As you know, I was hard at work on my third book of theology, a substantial and career- defining exercise in theological trailblazing to be titled The Fear of God, in which I took on the same theme treated by John Bunyan in his classic treatise with the same title, and agreed with him that “by this word fear we are to understand even God himself, who is the object of our fear.” I took for my orienting point Luther’s subversive declaration — which exerted a veritably talismanic power over me — that God “is more terrible and frightful than the Devil. For therefrom no man can refrain: if he thinketh on God aright, his heart and his body is struck with terror. Yea, as soon as he heareth God named, he is filled with trepidation and fear.”

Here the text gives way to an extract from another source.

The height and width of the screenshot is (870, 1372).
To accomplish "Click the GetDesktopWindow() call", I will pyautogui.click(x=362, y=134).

One day — I distinctly remember the sun was shining sweetly through my living room window while a few birds twittered in the yard, so it must have been during the spring or summer, although my sense of time has lately become as confused and chaotic as the natural elements, which, as you know, have now taken on a schizophrenic kind of existence — one day I sat poring over a stack of pages that I had recently written, and was struck without warning by a thoroughly hideous vision. As I looked at my pages, I saw peering through the typewritten words, as if from behind the lines of text, a face more awful than any I had ever conceived. I need not describe it to you: the bloated octopoid visage with its obscenity of a fanged and tentacled maw, and with saurian and humanoid characteristics all mixed together in a surreal jumble. It conjured involuntary thoughts of the great Dragon of John’s Apocalypse, and of the watery waste of Genesis, and of the waters beyond the sky and below the earth, and of the chaos serpent Leviathan. But there was far more than that. Staring into the red-black effulgence of its awful eyes, I saw the skin of those biblical images peeled back to reveal great Mother Tiamat, the ancient archetype of all dragons and serpents and extra-cosmic chaos, wearing the more familiar imagery like a cheap rubber mask.

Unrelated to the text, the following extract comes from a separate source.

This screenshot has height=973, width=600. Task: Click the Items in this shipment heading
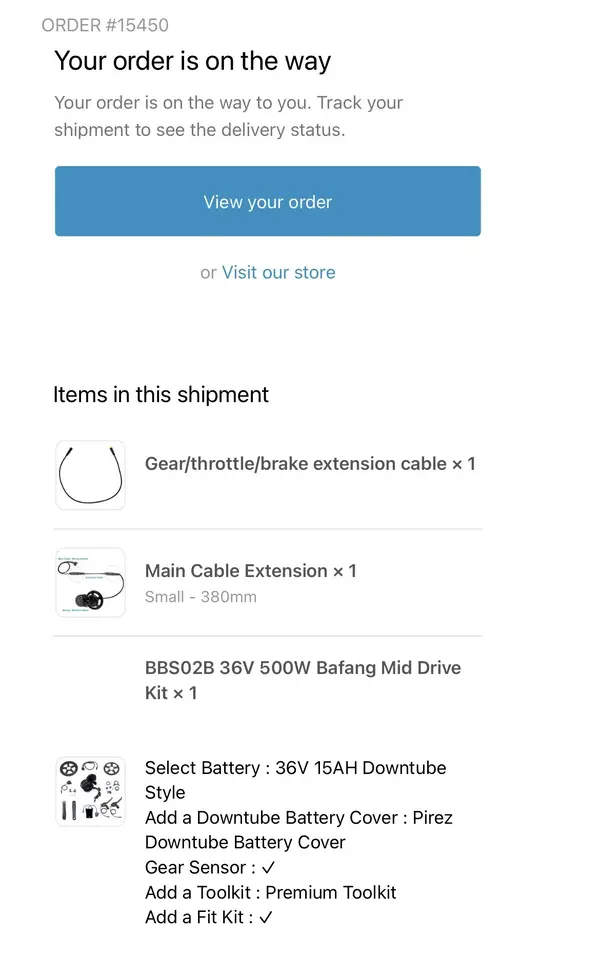161,395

It was more than just a visual image, it was a veritable convulsion in my total being, and its ripples spread through the very air of the room. You well remember your own experience as you knelt praying before a statue of St. Jude and raised your eyes to his benevolent face, only to be greeted by the same sight I am describing. So you know, too, the violent illness that overtook me. I was gripped by a kind of mania even as my stomach and bowels twisted into searing knots, and I began turning frantically from page to page in an effort to escape the vision, but still the words of my magnum opus appeared as the bars of a cage holding back that impossible face, that locus of all nightmares, that source of all ancient, evil imaginings. I dimly remember ripping the book to shreds and even — I cannot remember why — eating portions of it, and then vomiting them back up; the half-digested paper had been transformed into tiny scrolls which I then ate again, and they tasted like honey, but then they turned so bitter in my mouth that I vomited yet again.